OBJECTIVE: From the rows below, extract every line that contains the string "perform" and reproduce each such line unchanged.

_ _ _ _ _ _ _

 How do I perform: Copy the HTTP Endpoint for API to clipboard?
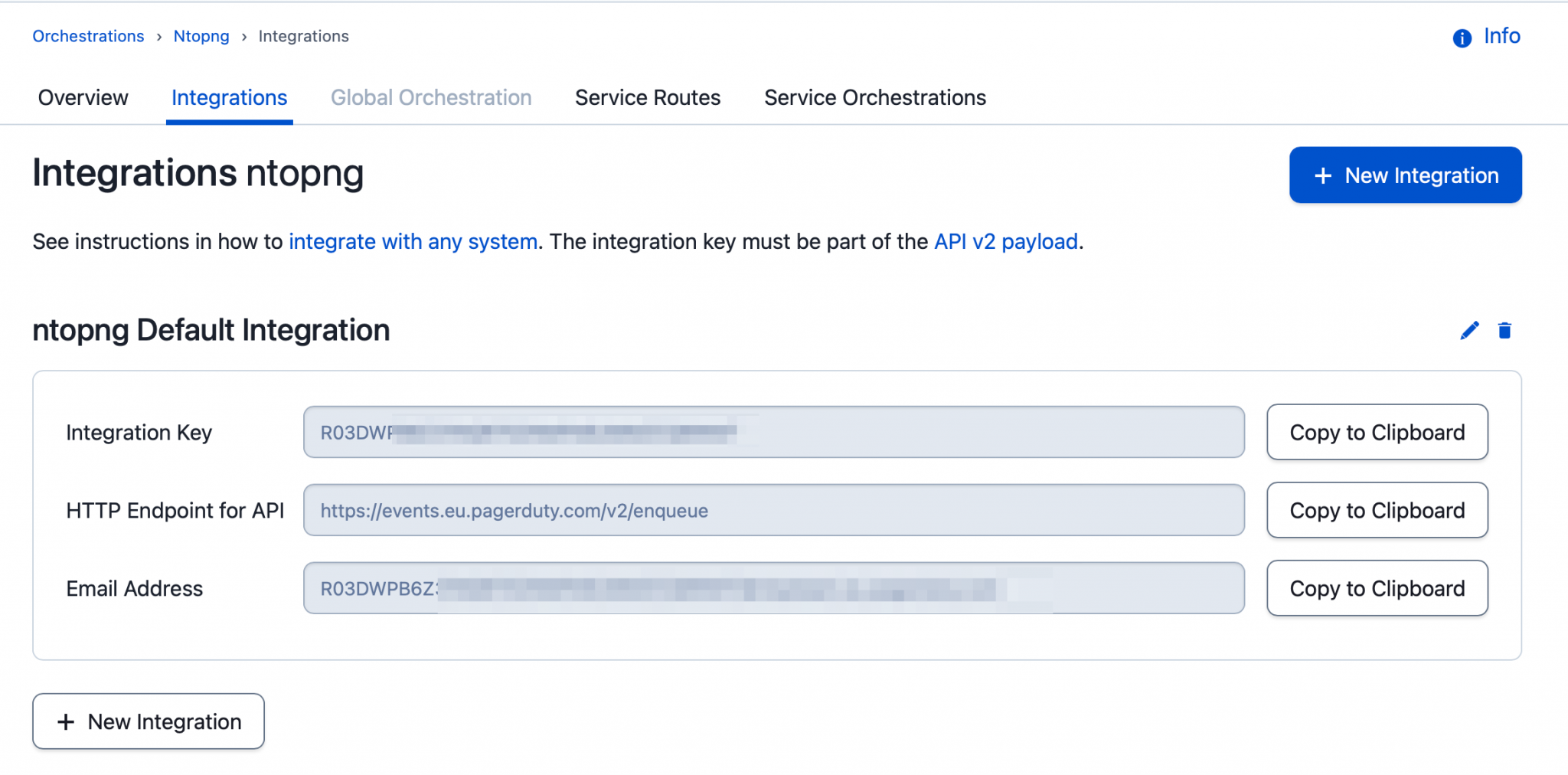click(x=1376, y=510)

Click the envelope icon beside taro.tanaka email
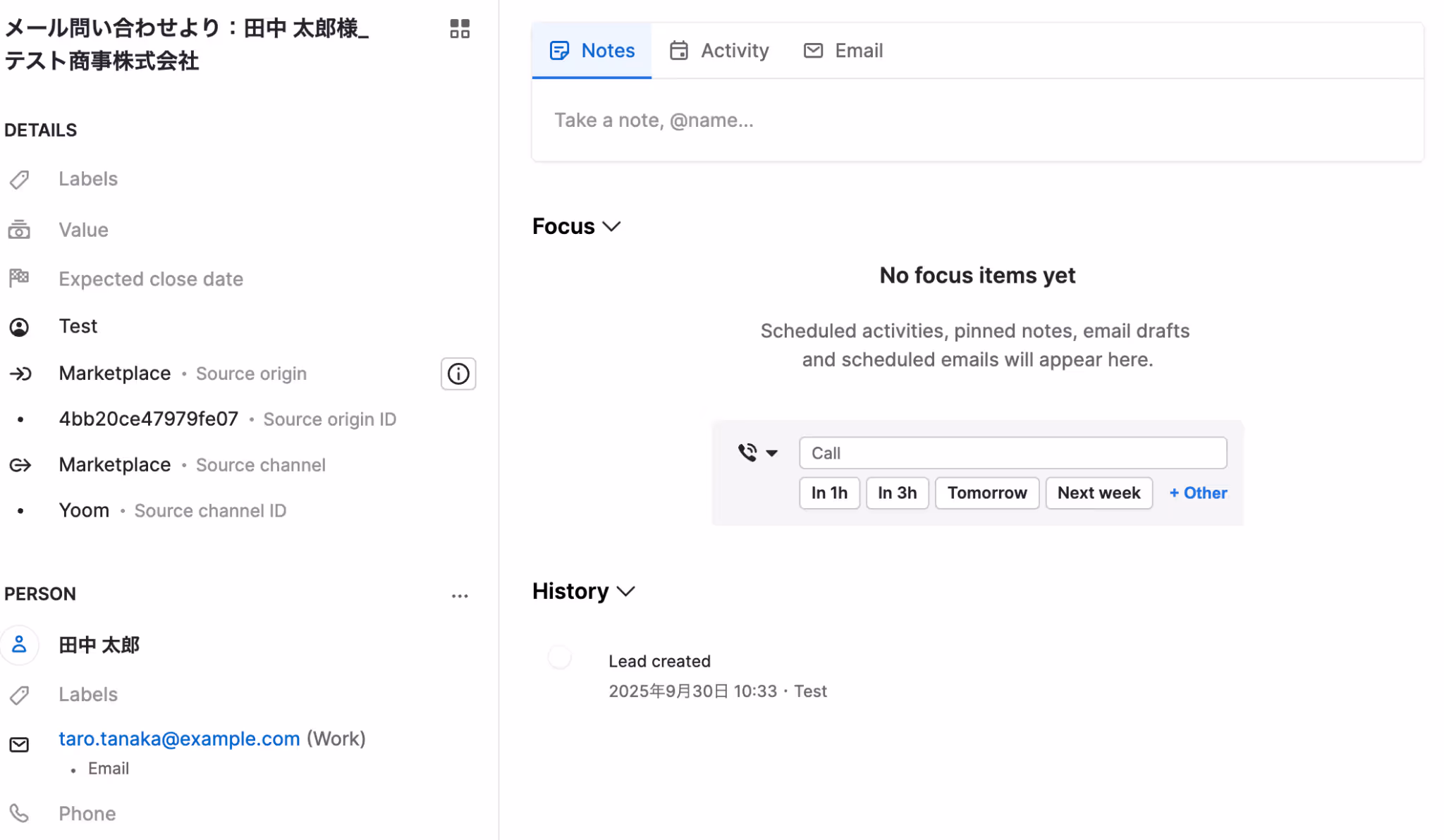click(x=19, y=745)
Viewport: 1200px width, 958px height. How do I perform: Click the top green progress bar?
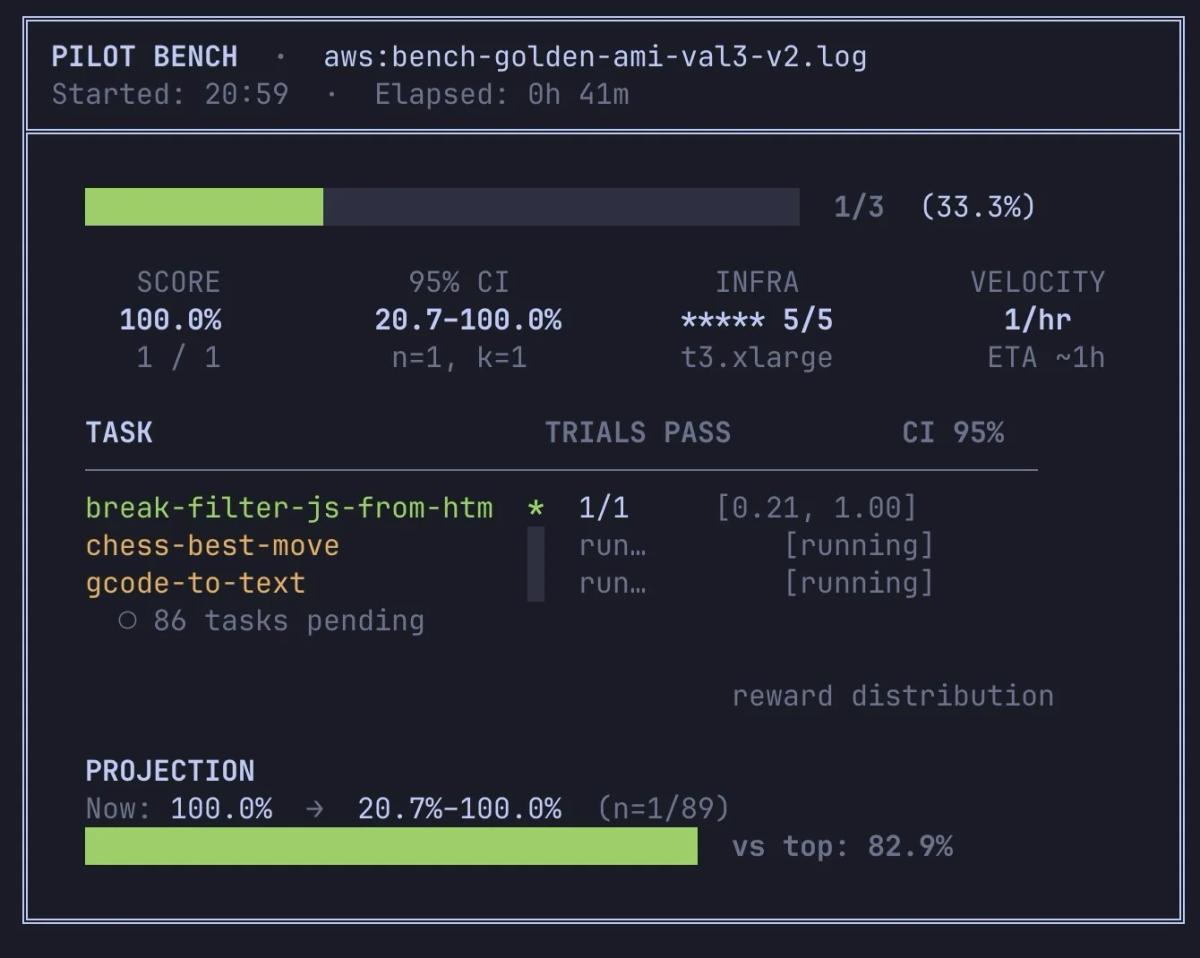click(204, 207)
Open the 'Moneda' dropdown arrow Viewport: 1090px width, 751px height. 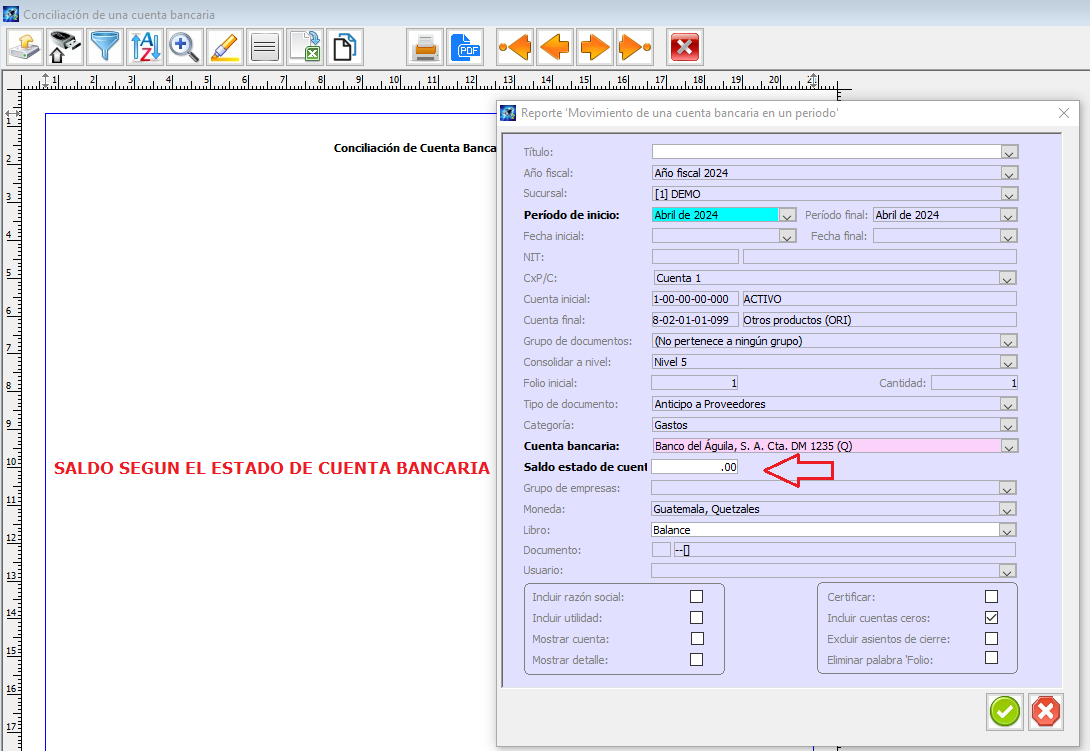pyautogui.click(x=1009, y=509)
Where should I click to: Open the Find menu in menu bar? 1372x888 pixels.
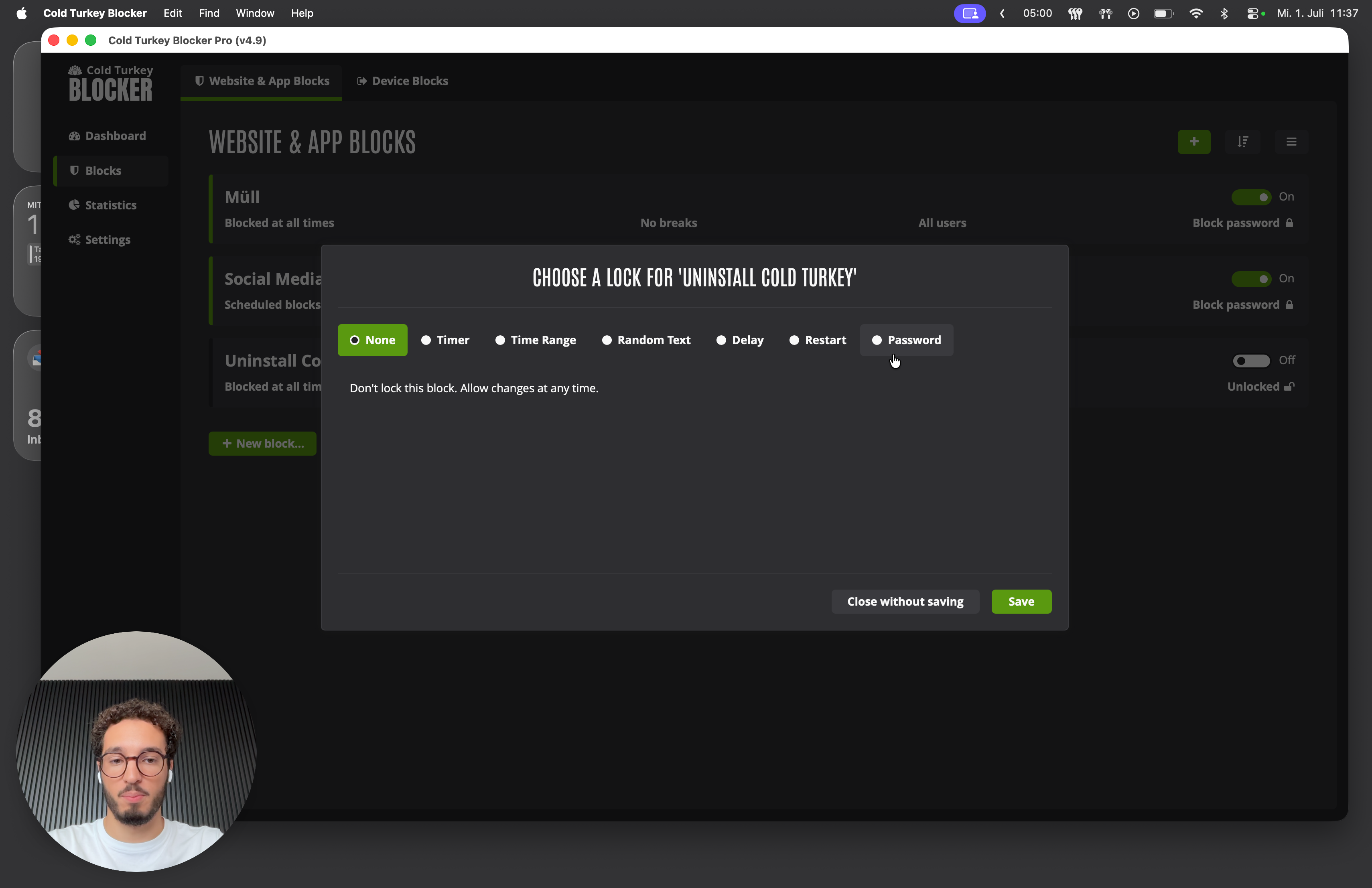click(x=209, y=13)
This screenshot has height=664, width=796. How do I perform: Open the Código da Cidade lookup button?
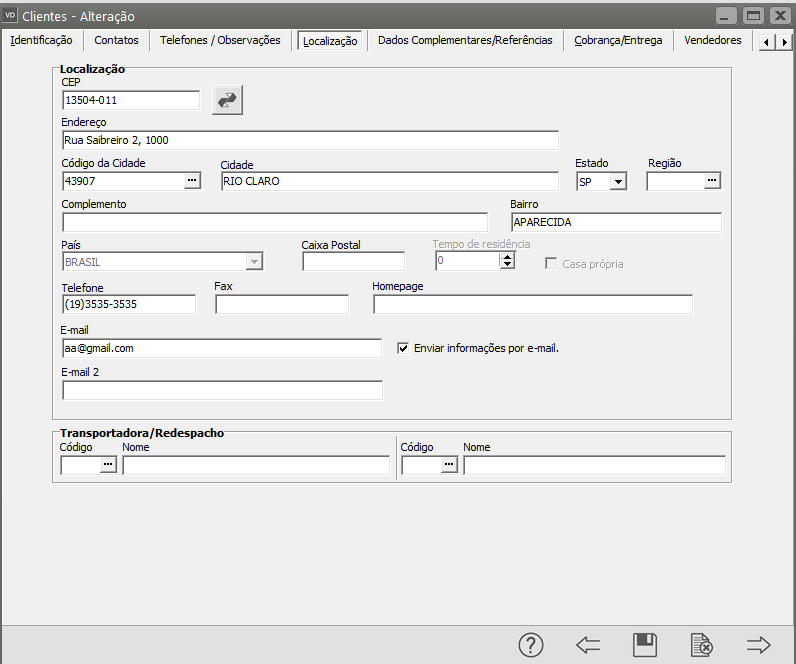tap(192, 181)
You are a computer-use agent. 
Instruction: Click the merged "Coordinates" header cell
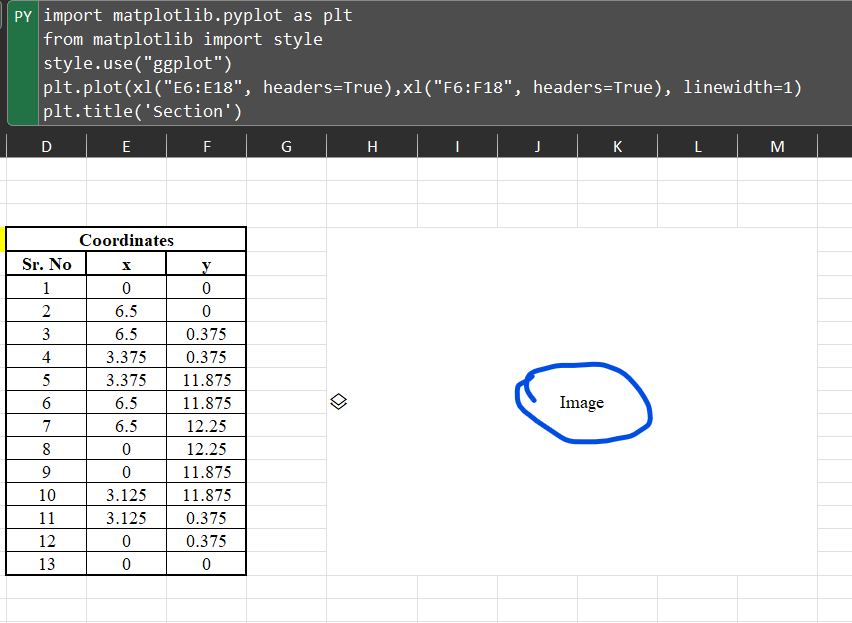[x=126, y=240]

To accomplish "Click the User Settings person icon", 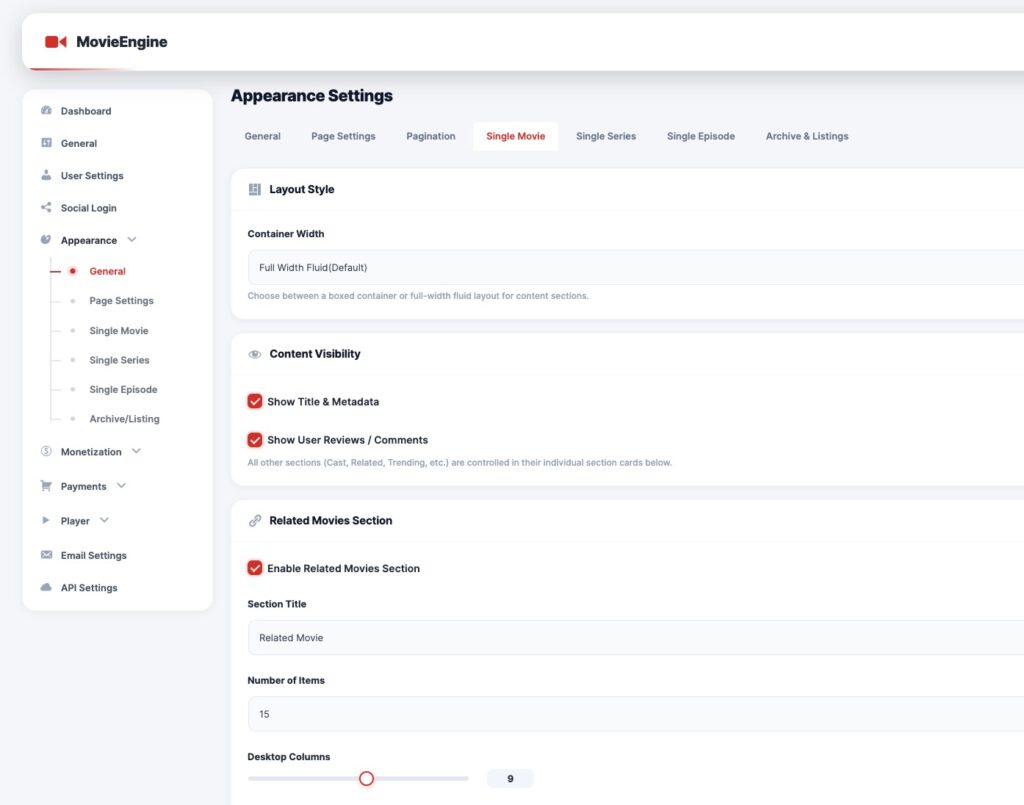I will (x=46, y=175).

_ _ _ _ _ _ _

WRITTEN ANSWER:
 How do I perform: Copy the HTTP Endpoint for API to clipboard?
Viewport: 1200px width, 958px height. How do I perform: Click the top green progress bar?
This screenshot has height=664, width=796. How do I perform: Open the Código da Cidade lookup button?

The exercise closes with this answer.